Masih Ada Beda Tafsir tentang Aturan Pengalihan IUP
Utama

Masih Ada Beda Tafsir tentang Aturan Pengalihan IUP

Peraturan Menteri ESDM seharusnya membuat jelas mekanisme pengalihan.

RIMBA SUPRIYATNA
Bacaan 2 Menit
Praktisi hukum dari kantor pengacara Bahar & Partner, Yuliana Tjhai. Foto: RSP
Praktisi hukum dari kantor pengacara Bahar & Partner, Yuliana Tjhai. Foto: RSP

Kalangan praktisi hukum pertambangan masih melihat celah pada aturan pengalihan Izin Usaha Pertambangan (IUP).
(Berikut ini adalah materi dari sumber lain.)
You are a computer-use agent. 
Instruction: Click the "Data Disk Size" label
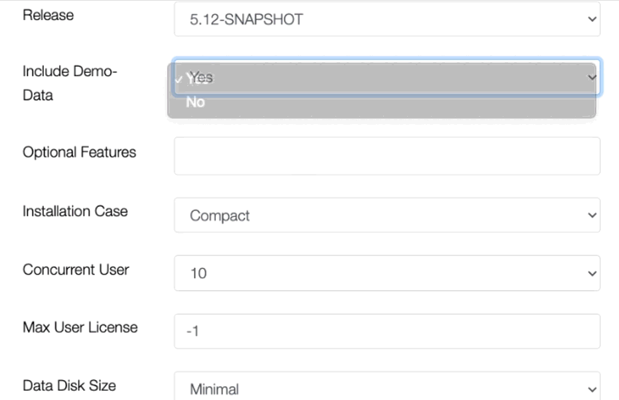click(x=70, y=385)

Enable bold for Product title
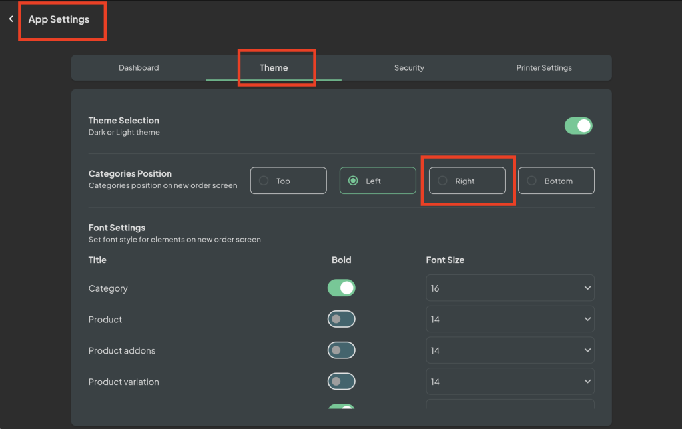pyautogui.click(x=341, y=319)
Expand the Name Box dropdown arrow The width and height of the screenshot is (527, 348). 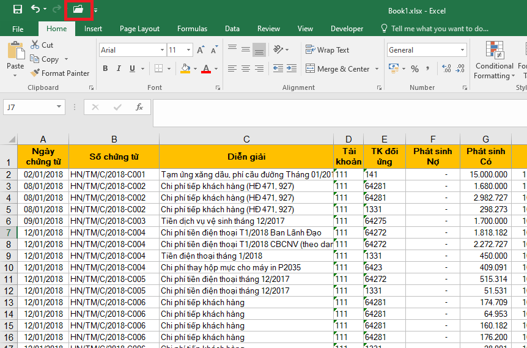[59, 107]
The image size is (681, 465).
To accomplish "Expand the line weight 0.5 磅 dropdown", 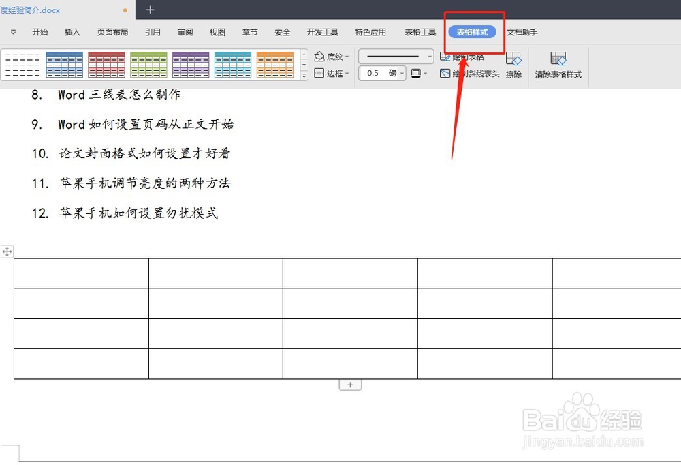I will pos(402,73).
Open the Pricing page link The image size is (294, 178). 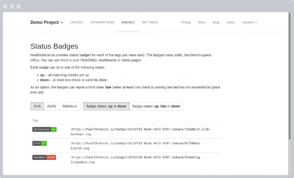pos(186,22)

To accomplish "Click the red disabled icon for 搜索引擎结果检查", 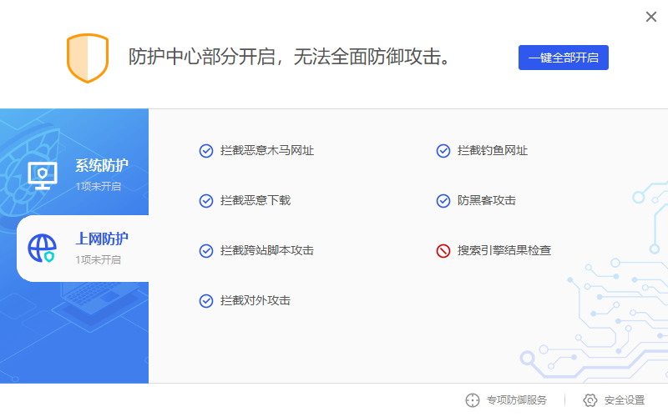I will point(443,251).
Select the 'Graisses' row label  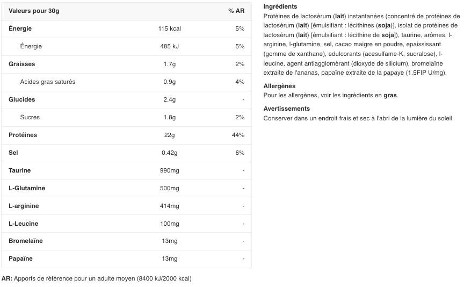pyautogui.click(x=22, y=64)
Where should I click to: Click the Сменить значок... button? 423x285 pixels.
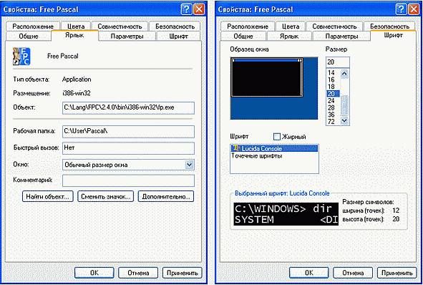[105, 196]
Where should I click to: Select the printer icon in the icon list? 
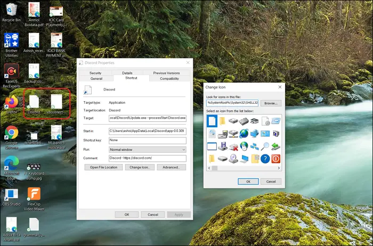pos(255,121)
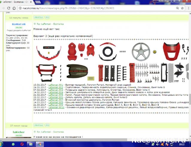
Task: Click the browser back arrow
Action: click(x=4, y=8)
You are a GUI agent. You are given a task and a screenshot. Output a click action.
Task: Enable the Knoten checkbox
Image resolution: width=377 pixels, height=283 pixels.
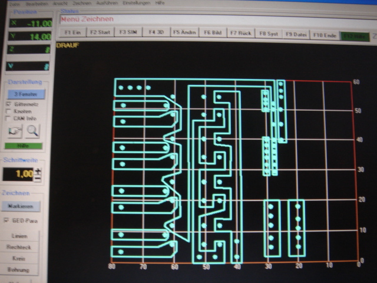tap(8, 110)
Pengalihan IUP diatur dalam Pasal 93 UU No. 4 Tahun 2009 tentang Mineral dan Batubara (UU Minerba). Celah itu muncul terutama karena ketidakjelasan mekanisme pengalihan. Alhasil, di lapangan masih terjadi perbedaan tafsir.

Perbedaan tafsir itu terkesan dari pengalaman Yuliana Tjhai. Praktisi hukum dari kantor pengacara Bahar & Partner ini pernah mengirimkan dua surat ke bagian Minerba Kementerian ESDM. Anehnya, jawaban terhadap dua surat itu berbeda. Satu surat menyatakan pengalihan IUP diizinkan dengan tetap berpegang pada aturan yang dikeluarkan Kementerian ESDM, sedangkan satu surat lagi justru tak mengizinkan pengalihan.

Yuliana menceritakan pengalaman itu di sela The 3rd Mineral and Coal Mining Legal and Business Forum di Bali, 22 Februari lalu. Pasal 93 ayat () dan (2) UU Minerba menegaskan pemegang IPU dan IUPK (Izin Usaha Pertambangan Khusus) tidak boleh memindahkan IUP dan IUPK-nya kepada pihak lain. Untuk pengalihan kepemilikan da/atau saham di bursa saham Indonesia hanya dapat dilakukan setelah melakukan kegiatan eksplorasi tahapan tertentu.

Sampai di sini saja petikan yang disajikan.